(Stored data)
···

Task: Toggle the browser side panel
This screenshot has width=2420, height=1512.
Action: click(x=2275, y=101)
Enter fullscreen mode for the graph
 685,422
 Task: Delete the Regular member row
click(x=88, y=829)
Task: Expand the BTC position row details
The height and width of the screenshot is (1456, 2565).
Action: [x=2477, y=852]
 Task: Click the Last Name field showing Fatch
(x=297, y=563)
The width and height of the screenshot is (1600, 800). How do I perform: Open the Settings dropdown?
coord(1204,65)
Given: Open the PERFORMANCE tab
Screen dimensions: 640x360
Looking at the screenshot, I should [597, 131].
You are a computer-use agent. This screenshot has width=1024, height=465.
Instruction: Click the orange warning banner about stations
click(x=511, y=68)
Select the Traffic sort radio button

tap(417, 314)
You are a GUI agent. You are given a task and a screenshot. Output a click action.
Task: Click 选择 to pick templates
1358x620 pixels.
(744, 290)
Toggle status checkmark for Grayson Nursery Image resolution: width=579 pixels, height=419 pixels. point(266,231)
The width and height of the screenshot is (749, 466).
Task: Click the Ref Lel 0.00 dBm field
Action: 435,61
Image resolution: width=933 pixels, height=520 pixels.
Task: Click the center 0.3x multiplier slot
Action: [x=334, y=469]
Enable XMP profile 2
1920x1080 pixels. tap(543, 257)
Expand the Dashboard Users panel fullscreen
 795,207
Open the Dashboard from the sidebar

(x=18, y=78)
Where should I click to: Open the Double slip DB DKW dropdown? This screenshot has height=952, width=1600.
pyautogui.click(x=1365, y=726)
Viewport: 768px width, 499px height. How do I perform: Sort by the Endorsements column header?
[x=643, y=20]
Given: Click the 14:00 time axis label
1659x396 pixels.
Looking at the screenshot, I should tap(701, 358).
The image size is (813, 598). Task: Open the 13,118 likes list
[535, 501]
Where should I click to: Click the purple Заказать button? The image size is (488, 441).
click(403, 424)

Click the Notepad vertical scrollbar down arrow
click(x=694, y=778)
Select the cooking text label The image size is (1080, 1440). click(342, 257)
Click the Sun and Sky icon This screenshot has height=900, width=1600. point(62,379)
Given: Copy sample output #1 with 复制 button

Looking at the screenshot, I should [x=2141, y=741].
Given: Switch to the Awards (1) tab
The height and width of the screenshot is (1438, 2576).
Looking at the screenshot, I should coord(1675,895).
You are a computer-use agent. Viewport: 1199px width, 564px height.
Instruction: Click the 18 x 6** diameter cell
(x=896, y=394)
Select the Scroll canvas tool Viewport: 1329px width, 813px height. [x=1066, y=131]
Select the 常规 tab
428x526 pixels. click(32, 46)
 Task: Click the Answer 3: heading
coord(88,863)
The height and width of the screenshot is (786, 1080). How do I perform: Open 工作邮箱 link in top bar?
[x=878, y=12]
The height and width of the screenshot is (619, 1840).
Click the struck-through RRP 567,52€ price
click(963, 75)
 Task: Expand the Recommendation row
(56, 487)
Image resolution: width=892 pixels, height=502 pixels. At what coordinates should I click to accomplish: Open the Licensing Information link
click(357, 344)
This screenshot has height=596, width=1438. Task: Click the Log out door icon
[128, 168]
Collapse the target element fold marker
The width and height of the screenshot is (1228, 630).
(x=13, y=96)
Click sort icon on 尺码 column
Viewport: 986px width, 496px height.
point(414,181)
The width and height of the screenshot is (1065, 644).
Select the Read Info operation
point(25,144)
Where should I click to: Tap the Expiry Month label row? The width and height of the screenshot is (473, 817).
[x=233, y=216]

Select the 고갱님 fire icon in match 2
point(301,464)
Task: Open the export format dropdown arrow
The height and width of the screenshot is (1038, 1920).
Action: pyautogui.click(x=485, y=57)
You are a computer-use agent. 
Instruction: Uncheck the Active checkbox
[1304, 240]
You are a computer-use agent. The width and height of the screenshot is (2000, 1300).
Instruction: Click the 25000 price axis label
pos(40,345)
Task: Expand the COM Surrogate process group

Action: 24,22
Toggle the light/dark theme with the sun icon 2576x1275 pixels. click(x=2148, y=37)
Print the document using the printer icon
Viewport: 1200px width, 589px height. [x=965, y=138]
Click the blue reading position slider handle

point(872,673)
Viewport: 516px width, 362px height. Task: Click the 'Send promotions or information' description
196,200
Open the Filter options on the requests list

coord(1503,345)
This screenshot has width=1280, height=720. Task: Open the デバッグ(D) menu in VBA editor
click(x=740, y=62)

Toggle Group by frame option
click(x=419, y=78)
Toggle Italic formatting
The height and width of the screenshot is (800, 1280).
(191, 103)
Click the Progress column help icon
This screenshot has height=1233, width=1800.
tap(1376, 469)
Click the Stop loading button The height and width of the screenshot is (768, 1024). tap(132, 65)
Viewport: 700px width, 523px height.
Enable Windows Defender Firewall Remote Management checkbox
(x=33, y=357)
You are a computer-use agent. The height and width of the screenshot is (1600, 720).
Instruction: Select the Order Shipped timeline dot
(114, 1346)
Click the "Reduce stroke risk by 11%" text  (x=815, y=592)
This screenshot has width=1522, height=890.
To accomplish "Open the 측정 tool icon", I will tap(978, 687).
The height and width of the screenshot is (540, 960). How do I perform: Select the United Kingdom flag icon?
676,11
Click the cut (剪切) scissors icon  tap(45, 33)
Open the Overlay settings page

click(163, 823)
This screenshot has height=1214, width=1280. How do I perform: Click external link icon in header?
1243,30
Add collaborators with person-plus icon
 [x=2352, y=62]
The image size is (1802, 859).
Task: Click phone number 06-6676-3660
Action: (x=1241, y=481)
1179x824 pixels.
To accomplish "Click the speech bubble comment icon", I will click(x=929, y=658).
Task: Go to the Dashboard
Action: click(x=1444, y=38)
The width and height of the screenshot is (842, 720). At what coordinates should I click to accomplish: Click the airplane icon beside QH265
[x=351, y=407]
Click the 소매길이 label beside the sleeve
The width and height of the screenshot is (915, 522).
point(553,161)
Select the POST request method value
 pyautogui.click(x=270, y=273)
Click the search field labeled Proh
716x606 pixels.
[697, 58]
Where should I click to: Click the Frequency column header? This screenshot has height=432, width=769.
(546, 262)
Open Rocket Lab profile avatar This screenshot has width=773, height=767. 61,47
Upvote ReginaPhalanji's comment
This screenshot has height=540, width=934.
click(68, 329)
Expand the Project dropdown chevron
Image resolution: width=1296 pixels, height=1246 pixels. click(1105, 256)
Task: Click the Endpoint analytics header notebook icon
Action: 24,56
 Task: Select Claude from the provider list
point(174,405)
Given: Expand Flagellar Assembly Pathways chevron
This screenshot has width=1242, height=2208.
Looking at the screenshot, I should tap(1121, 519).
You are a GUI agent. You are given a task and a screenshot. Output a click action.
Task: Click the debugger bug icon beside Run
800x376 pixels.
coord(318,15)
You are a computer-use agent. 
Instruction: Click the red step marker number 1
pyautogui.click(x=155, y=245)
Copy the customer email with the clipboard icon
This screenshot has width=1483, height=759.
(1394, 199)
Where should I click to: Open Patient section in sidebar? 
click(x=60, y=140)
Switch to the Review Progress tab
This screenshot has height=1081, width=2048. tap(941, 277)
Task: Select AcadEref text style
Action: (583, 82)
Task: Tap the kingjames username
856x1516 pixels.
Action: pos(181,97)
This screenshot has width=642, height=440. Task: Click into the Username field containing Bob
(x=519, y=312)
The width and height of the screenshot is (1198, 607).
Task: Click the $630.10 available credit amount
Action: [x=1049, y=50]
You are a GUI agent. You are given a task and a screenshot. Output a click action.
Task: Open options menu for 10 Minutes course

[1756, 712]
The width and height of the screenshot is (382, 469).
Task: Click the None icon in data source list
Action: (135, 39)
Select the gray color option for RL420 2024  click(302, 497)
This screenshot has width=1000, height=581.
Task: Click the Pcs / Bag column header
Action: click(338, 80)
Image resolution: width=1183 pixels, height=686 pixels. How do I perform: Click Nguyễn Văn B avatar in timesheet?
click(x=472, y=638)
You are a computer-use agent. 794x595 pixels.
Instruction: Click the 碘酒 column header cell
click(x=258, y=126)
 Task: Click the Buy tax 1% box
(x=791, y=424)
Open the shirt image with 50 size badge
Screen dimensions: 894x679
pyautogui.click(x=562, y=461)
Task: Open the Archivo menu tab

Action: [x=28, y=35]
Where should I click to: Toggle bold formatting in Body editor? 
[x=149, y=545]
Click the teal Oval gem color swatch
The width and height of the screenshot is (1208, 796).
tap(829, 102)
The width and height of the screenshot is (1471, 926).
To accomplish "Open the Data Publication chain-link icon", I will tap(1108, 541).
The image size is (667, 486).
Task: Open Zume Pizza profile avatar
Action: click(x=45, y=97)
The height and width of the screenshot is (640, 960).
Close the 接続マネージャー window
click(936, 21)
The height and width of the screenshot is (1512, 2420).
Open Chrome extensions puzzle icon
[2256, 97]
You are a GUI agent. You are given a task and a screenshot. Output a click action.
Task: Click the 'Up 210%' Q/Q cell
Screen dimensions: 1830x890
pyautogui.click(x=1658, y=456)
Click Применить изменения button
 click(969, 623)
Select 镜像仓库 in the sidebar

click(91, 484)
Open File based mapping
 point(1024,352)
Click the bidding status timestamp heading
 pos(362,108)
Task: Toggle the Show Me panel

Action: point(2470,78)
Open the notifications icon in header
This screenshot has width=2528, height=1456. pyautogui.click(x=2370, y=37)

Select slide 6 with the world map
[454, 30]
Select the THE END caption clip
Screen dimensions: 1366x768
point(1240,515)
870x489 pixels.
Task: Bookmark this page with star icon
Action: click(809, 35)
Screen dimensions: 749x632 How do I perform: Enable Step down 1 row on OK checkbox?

···

:: Task requirements ::
Gather every line of the entries above that contains the string "coordinates". Case counts.

:: Written solution ::
Image resolution: width=892 pixels, height=502 pixels. At what coordinates should I click to accomplish: Open the Licensing Information link
The width and height of the screenshot is (842, 720). At what coordinates should I click to accomplish: Click the airplane icon beside QH265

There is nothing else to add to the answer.